Inteligencia artificial: los apocalípticos y los resignados
Emergen en la actualidad dos corrientes de pensamiento respecto a los vertiginosos avances de la inteligencia artificial y sus efectos en los indispensables equilibrios de la humanidad.
En el primero están los apocalípticos como Geoffrey Hinton, el creador de la tecnología que está detrás de aplicaciones como Chat GPT y que abandonó Google este año alegando motivos de conciencia. Hinton expresó su pesar por el trabajo realizado e incluso se comparó con Oppenheimer, uno de los responsables de la bomba atómica que dedicaría el resto de su vida a luchar contra la proliferación de su propia creación.
En el centro de su pesimismo está sobre todo la desinformación y el ataque al pensamiento crítico. Hinton predice que la inteligencia artificial inundará Internet con fotos, videos y textos falsos hasta el punto en que el ser humano común simplemente no podrá descubrir dónde está la verdad. Este ciudadano comenzará así a construir convicciones sobre un pantano de mentiras y manipulaciones que favorecerá, en particular, el autoritarismo político.
En el lado opuesto están los resignados como Jürgen Schmidhuber, otro de los padres de esta nueva era tecnológica. Para el científico alemán, la actual carrera hacia la inteligencia artificial por parte de gobiernos, empresas y universidades es imparable, haciendo absolutamente inviable el clamor de algunas voces por una especie de moratoria colectiva. Como todas las rivalidades, nadie quiere ni se rendirá.
Schmidhuber argumenta además que «en el 95 % de los casos, la inteligencia artificial sigue tratando de hacer que la vida humana sea más larga, saludable y fácil» y que el mejor antídoto para el 5% restante son las mismas herramientas de inteligencia artificial, pero desarrolladas con buenas intenciones.
Lo cierto es que, desde un punto de vista político e incluso histórico, hay incongruencias en las posiciones de los apocalípticos y de los resignados. Con raras excepciones, ninguna tecnología es moralmente neutral. Una pistola puede usarse tanto para matar como para prevenir un crimen.
Asimismo, los fundamentos científicos de la bomba atómica están en la base de la energía nuclear, que representa cerca del 10% de la energía producida a nivel mundial.
La inteligencia artificial no es, por tanto, ni el buen salvaje de Rousseau ni el lobo hobbesiano. No implica ningún fatalismo ontológico. No está predestinada para el bien o el mal. En última instancia, su aplicabilidad depende de la conciencia del usuario, que puede incluso boicotearla.
Lo cierto es que, desde un punto de vista político e incluso histórico, hay incongruencias en las posiciones de los apocalípticos y de los resignados.

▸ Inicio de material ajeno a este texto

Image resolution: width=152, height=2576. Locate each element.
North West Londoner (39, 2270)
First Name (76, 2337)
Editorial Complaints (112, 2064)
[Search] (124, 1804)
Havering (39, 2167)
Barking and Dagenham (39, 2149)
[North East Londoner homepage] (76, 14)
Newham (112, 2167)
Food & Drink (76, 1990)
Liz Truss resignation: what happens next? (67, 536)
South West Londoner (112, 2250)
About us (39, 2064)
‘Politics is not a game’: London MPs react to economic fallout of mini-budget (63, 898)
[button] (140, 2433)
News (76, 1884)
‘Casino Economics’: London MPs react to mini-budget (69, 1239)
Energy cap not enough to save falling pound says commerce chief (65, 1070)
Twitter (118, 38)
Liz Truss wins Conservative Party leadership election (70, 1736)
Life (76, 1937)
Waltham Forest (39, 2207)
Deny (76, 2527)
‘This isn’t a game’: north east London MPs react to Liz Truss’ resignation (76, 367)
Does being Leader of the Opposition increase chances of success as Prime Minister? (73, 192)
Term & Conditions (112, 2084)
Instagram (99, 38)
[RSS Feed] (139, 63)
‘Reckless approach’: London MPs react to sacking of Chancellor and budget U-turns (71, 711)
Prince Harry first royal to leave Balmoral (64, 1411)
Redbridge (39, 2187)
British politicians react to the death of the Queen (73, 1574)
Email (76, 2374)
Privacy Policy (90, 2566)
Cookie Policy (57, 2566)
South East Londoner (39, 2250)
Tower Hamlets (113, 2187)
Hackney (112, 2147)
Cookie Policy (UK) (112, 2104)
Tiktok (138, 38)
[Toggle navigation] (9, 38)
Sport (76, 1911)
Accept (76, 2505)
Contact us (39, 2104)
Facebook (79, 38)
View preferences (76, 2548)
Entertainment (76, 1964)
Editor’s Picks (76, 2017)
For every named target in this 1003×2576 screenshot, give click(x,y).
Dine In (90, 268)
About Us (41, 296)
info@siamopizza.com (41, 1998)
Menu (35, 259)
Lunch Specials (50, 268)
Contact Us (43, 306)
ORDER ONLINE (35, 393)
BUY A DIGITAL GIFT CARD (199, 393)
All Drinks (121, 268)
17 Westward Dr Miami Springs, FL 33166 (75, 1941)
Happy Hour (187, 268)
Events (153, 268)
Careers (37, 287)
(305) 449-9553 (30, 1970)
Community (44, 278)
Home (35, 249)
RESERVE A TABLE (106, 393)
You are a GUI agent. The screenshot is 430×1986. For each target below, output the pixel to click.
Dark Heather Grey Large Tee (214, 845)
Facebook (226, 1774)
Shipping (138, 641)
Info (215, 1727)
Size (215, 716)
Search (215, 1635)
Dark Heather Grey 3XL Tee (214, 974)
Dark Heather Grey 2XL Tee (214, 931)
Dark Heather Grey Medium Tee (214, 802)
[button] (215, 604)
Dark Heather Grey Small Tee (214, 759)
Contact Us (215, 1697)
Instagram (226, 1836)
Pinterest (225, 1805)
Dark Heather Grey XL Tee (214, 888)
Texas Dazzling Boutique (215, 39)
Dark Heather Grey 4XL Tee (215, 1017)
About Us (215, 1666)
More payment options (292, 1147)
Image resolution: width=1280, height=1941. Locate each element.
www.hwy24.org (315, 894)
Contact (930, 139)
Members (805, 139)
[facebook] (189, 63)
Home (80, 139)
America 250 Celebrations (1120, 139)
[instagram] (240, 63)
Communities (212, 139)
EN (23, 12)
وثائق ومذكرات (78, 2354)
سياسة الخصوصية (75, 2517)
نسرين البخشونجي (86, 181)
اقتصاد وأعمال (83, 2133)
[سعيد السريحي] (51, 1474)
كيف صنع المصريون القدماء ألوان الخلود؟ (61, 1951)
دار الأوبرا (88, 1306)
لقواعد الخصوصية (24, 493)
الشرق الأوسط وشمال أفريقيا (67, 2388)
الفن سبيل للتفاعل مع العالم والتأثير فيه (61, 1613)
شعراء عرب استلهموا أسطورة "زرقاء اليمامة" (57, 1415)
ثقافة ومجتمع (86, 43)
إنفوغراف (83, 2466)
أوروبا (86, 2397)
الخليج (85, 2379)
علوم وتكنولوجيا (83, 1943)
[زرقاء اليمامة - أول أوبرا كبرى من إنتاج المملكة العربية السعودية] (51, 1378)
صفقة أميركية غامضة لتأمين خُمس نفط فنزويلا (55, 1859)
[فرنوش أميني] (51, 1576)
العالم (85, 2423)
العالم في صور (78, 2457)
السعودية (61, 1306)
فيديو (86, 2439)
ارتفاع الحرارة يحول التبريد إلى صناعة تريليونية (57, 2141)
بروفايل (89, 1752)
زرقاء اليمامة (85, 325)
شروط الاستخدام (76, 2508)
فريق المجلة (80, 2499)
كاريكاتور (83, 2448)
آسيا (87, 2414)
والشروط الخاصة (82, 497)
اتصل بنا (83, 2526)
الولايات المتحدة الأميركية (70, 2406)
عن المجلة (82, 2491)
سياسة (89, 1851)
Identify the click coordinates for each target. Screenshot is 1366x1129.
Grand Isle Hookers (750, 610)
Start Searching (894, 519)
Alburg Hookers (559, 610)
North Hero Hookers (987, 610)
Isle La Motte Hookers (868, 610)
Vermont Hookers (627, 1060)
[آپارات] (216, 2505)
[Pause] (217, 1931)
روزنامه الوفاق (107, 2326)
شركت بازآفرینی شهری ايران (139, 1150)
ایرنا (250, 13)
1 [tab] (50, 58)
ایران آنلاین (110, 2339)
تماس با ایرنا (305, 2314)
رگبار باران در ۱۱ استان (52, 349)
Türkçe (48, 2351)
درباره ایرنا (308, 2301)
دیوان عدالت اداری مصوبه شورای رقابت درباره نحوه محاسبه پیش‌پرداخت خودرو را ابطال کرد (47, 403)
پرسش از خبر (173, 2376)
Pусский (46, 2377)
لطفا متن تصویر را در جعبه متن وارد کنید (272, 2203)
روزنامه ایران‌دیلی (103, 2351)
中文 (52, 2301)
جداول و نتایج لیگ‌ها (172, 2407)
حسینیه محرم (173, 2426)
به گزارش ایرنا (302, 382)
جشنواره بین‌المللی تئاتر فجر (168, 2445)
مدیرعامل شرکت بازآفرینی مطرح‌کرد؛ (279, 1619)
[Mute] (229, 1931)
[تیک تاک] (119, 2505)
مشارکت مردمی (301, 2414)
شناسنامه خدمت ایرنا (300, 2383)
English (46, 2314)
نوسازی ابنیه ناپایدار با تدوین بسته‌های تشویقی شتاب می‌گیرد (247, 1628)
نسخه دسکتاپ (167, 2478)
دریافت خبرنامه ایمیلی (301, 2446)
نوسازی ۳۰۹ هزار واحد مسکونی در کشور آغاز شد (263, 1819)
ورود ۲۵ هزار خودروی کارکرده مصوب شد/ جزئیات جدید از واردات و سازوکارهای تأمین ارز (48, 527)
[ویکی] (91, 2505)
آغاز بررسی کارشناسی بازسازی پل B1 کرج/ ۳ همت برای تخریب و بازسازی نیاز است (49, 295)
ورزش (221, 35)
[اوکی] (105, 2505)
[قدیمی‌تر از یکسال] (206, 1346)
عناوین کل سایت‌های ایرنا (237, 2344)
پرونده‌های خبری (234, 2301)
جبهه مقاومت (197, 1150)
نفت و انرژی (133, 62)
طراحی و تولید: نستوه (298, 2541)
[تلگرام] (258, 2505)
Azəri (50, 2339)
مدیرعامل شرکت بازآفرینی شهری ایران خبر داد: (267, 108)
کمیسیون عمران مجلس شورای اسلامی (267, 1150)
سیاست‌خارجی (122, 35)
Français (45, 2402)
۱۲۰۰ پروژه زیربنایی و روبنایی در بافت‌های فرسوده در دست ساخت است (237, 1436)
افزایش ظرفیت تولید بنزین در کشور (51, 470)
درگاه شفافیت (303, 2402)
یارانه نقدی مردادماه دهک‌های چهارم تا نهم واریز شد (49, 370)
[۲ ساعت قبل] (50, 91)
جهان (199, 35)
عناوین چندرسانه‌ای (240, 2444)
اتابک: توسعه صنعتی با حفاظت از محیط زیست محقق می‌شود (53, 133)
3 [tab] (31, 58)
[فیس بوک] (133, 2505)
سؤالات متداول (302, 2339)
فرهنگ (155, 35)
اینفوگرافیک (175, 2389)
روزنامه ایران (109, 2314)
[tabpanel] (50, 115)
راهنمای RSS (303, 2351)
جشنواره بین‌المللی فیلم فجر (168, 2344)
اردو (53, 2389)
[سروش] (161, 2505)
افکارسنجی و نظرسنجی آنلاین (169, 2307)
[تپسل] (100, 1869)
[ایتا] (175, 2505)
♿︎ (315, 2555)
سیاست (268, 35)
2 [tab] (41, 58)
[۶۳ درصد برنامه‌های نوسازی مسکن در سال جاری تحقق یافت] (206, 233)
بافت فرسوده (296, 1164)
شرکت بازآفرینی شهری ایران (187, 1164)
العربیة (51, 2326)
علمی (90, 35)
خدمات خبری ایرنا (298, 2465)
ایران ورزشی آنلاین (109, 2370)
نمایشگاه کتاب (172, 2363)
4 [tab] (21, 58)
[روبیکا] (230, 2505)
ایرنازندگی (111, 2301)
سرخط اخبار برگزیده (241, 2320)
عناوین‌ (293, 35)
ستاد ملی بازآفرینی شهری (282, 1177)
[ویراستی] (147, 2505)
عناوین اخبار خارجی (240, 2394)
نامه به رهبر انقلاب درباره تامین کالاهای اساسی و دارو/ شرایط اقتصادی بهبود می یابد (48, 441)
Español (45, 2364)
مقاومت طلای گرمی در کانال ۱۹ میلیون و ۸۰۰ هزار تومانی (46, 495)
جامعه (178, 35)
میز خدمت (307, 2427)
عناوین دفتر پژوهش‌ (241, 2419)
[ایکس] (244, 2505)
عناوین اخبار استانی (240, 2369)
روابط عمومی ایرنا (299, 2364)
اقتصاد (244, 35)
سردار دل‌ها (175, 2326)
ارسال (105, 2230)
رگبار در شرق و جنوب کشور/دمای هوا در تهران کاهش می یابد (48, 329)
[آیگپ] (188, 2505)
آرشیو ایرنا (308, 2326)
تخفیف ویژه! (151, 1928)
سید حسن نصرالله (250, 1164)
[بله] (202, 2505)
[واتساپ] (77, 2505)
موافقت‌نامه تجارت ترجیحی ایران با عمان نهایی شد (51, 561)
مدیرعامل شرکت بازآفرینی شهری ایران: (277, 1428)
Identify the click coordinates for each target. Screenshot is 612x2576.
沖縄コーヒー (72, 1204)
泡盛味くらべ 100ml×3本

Con raras excepciones, ninguna tecnología es moralmente neutral.
Ahora bien, el verdadero problema es otro: la posible pérdida del control humano sobre la producción de tecnología, una especie de autodeterminación de la inteligencia artificial.
La idea de que estos avances son incontrolables y que el poder político solo puede mirar desde la banca también es inconsistente. Por el contrario, los decisores políticos, electos o designados, tienen enormes responsabilidades en esta materia, principalmente a dos niveles: en primer lugar, en términos de regulación, particularmente en los foros multilaterales.
En efecto, los tiempos exigen una coalición de países democráticos con el mandato de tratar este delicado tema, so pena de generar una fragmentación regional que sólo favorecerá a los malintencionados.
En segundo lugar, a nivel de educación. Pasan los siglos y ella sigue siendo el mejor antídoto contra la propaganda, online u offline. El mejor y más eficaz seguro contra la ignorancia. Y en este campo no se necesita una coalición internacional. Basta un entendimiento patriótico nacional.